Set tasks =>
**A)** Repeat the passage in the Scarborough Shoal article from "Among the nations" to "maritime trade transits.".
**B)** Summarize the Scarborough Shoal article in two sentences.

Philippine President Aquino withdraws allegations that China wants to build on the Scarborough Shoal, a group of disputed islands . A sudden change of direction, which threatens to undermine the credibility of the executive long at loggerheads with Beijing. In recent days, short face-to- face meeting between Aquino and Chinese Premier Li Keqiang .

Manila ( AsiaNews / Agencies) - Manila has withdrawn its allegations that Beijing was beginning to construct buildings on a group of disputed islands in the South China Sea, thus claiming ownership. It is a sudden and embarrassing reversal for the Philippine government over the Scarborough Shoal, which threatens to undermine the credibility and authority of the executive led by President Benigno " Noy Noy " Aquino . A backwards step which is likely to open a new chapter in relations - at an all time low - between the two countries locked in a regional dispute that has even involved the United Nations.
The Philippine head of state had repeatedly accused Beijing of sending ships to Scarborough Shoal (Huangyan for Beijing ), a group of atolls situated between the island of Luzon and Zhongsha in the Pacific, carrying concrete blocks . Manila believed the material was needed to construct buildings and in this way legitimize territorial claims with outposts in the area.

Today Benigno Aquino recanted his earlier statements, emphasizing that the blocks were "very old", there for some time and "by no means a new phenomenon". He added that there seemed to be no reason to worry about China's possible expansionist policies in the area. Finally, the President revealed a meeting two weeks ago with Chinese Premier Li Keqiang in Brunei, on the sidelines of an international summit . While each nation "still holds thier respective position", over territorial disputes he said, "at least we spoke about ."

Last September Beijing reacted harshly to statements by the Philippine Minister of Defence Voltaire Gazmin, according to whom Chinese boats were carrying blocks of cement to the islands "as a prelude to a building". And despite friction with different nations, the Philippines openly and directly charged China of having an expansionist project in the Asia-Pacific region.  At the time, the controversy had reached boiling point, so much so that President Aquino had to cancel an official trip to the China-ASEAN Expo in Guangxi, in which the Philippines were " guest of honor" .

Among the nations of the Asia-Pacific region, China is one with the broadest territorial claims in the South China Sea. The Spratly and Paracel Islands, which are almost uninhabited, are rich in natural resources and raw materials. Hegemony in this area of such strategic importance is crucial for trade and seabed oil and natural gas development. Vietnam, the Philippines, Malaysia, the Sultanate of Brunei and Taiwan oppose China's expansionist ambitions, along with the United States, which has acted behind the scenes to counter Beijing's imperialism in a region where two-thirds of the world's maritime trade transits.

Dataset excerpts =>
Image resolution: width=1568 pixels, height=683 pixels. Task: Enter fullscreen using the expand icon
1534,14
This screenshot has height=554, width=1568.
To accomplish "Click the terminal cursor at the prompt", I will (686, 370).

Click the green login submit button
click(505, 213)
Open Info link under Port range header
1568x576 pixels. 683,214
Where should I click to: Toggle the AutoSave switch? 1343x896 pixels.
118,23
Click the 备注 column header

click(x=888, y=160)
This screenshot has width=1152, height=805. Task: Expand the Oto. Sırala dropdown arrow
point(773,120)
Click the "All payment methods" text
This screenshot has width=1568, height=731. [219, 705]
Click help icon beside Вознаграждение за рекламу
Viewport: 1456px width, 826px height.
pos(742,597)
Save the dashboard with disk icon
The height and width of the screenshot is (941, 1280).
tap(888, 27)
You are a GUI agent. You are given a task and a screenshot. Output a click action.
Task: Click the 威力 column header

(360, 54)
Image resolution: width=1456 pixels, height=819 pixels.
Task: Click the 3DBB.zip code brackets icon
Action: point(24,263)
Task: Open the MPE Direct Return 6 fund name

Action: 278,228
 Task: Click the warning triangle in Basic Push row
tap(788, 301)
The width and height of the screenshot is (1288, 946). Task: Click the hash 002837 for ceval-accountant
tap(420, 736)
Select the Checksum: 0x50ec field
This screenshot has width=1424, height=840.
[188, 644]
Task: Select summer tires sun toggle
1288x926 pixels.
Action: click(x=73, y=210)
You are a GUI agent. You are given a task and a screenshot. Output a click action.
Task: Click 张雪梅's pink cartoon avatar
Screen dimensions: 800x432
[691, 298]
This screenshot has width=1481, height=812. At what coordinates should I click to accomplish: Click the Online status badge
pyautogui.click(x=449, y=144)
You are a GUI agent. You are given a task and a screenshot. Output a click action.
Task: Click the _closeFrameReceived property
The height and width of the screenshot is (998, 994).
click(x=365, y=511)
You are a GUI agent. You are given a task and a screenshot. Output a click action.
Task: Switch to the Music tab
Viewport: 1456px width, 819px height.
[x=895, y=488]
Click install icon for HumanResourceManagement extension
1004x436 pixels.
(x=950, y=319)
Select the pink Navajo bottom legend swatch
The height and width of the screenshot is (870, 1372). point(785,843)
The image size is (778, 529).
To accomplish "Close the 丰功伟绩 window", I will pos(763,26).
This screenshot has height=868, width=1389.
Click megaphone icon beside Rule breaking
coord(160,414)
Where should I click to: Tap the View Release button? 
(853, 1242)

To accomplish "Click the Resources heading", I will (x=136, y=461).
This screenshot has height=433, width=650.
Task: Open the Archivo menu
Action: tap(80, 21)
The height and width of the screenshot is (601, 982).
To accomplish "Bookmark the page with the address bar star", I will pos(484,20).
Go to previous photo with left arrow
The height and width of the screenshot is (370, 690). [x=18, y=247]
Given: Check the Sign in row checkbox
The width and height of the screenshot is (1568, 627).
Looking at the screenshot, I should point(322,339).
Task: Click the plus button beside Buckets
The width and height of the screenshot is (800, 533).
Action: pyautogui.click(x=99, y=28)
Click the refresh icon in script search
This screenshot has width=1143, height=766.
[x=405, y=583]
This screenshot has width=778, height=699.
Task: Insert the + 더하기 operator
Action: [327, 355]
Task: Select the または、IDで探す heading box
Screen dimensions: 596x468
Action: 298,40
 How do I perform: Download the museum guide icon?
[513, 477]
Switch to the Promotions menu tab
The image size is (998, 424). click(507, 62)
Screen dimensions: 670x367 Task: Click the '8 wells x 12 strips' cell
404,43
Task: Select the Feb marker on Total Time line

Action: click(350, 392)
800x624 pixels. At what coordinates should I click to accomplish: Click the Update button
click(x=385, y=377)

Answers for the exercise =>
**A)**
Among the nations of the Asia-Pacific region, China is one with the broadest territorial claims in the South China Sea. The Spratly and Paracel Islands, which are almost uninhabited, are rich in natural resources and raw materials. Hegemony in this area of such strategic importance is crucial for trade and seabed oil and natural gas development. Vietnam, the Philippines, Malaysia, the Sultanate of Brunei and Taiwan oppose China's expansionist ambitions, along with the United States, which has acted behind the scenes to counter Beijing's imperialism in a region where two-thirds of the world's maritime trade transits.

**B)** Philippine President Benigno Aquino withdrew his accusations that China was bringing concrete blocks to the disputed Scarborough Shoal to construct buildings, saying the blocks were "very old" and there seemed to be no reason to worry. He also revealed a recent meeting with Chinese Premier Li Keqiang in Brunei, a reversal that threatens his government's credibility after tensions had forced him to cancel a trip to the China-ASEAN Expo.